Dhillon Law Group is highly competent and effective at defending creditors’ rights. Our legal services include commercial debt collection and handling commercial claims through negotiation, mediation, arbitration, and litigation. It’s our job to ensure that our commercial clients are paid in full and that the terms of business agreements are upheld to our clients’ advantage. When contracts are breached, we help clients take the necessary actions to make things right as quickly as possible.

Filing a lawsuit in state or federal court is perhaps the most familiar method for enforcing a contract, but it’s not the only way. In fact, many contracts will specify alternative arrangements for enforcing the agreement, including private arbitration or mediation. In arbitration, the outcome of the proceeding can be binding on the parties.

With few exceptions, courts reliably confirm arbitration awards through a streamlined petition process, transforming the arbitration award into a bona fide court judgment. Mediation, on the other hand, is a non-binding, voluntary dispute resolution process assisted by a skilled mediator, often a retired judge. Unlike a civil lawsuit, arbitration and mediation are private services that are not required to be open to the public. As a result, the parties must agree to using these private services, either before a dispute arises (often in the contract itself) or after.

While there is no one-size-fits-all answer to selecting an appropriate enforcement process, our experienced attorneys can help you to identify the most efficient and effective path forward, given your goals and circumstances and what terms or provisions will most incentivize compliance in the first place.

Regardless of which enforcement process best fits your business needs, there are several contractual provisions that skilled litigators routinely rely on to secure the most efficient, cost-effective recovery for their clients. Such provisions may include requiring mediation or arbitration instead of (or in addition to) filing a lawsuit. Among others, these include:

  • Requiring a party that breaches a contract to pay the other side’s attorneys’ fees.
  • Specifying where a lawsuit, mediation, or arbitration must take place and who will serve as the arbitrator or mediator.
  • Specifying what law will apply to the contract.
  • Requiring one or more parties to provide collateral as security for the debts owed under the agreement.
  • Providing that a prevailing party in any dispute shall be entitled to liquidated damages for losses that, by their nature, are too difficult to calculate.

Deciding whether to adopt any or all of these provisions, including whether arbitration or mediation should be required, depends on the circumstances. This is why it’s important to consult an attorney early, before a problem arises and even before a contract is entered into.

Given the shifting nature of the law, the resources available to the courts, and multidimensional analysis of how best to pursue collection on a debt, you and your business should continually reevaluate what makes the most sense given your current circumstances and goals.
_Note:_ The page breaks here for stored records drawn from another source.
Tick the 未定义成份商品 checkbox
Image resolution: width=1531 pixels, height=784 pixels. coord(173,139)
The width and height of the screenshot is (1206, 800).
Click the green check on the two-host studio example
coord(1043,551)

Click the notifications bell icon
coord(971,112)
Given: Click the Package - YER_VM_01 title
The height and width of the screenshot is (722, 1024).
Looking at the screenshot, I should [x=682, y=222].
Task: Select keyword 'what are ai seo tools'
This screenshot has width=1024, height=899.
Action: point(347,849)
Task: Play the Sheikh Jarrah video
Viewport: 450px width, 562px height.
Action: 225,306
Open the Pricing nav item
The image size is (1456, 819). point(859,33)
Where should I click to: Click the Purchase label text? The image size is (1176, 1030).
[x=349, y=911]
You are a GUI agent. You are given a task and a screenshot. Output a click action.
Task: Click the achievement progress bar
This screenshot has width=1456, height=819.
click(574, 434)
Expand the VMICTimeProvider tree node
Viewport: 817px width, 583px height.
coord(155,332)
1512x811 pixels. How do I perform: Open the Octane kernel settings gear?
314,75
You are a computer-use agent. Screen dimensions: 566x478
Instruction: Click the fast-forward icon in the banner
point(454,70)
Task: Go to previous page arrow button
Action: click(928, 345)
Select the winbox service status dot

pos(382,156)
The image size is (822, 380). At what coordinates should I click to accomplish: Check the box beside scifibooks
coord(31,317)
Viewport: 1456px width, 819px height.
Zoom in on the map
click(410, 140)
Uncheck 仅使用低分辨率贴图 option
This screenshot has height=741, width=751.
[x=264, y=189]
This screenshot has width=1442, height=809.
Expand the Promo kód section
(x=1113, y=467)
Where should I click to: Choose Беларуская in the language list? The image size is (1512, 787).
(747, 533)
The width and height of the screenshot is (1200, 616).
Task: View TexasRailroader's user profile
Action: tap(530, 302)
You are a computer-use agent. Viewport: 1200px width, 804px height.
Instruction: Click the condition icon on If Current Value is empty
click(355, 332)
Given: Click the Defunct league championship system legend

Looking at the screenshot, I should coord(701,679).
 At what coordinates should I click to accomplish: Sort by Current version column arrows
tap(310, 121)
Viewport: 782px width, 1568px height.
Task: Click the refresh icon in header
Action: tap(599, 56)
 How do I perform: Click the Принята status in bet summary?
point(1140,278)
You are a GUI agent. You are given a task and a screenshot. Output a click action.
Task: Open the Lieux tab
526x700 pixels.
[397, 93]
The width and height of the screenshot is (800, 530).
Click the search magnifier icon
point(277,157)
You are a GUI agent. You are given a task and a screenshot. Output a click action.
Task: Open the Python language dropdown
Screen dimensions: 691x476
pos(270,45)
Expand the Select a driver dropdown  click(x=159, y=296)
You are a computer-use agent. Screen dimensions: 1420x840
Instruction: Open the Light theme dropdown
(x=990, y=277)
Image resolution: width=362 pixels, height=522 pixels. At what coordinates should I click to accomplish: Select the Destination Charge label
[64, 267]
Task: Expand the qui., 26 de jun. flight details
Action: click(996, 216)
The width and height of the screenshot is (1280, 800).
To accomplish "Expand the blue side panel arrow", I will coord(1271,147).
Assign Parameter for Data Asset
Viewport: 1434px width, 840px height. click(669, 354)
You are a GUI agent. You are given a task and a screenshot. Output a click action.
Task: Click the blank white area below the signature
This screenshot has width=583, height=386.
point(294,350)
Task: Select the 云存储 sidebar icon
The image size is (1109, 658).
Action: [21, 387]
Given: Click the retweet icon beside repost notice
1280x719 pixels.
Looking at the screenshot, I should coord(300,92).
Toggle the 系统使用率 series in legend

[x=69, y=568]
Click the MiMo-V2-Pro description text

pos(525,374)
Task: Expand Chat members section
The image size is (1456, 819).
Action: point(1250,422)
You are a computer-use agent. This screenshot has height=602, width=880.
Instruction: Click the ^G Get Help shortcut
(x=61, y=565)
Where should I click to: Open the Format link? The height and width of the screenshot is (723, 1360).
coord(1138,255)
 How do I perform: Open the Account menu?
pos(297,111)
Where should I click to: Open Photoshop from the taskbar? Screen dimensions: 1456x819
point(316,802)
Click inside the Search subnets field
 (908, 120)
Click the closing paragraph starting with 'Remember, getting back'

You should then update your contracts accordingly.

In some instances, obtaining a court-issued money judgment may be the only viable option for you to collect on an outstanding debt. Fortunately, once you’ve obtained a judgment, there are a variety of methods available for you or your business to collect on the debt, including:

  • Debtor’s examinations to identify the debtor’s assets and financial accounts.
  • Judgment liens on real property.
  • Wage garnishment.
  • Requisition of the debtor’s personal assets.

Navigating these processes can be complicated and may result in varying degrees of success. Attorneys familiar with debt collection can expeditiously identify the debtor’s assets and income, and help you determine the most efficient way to collect on the debt.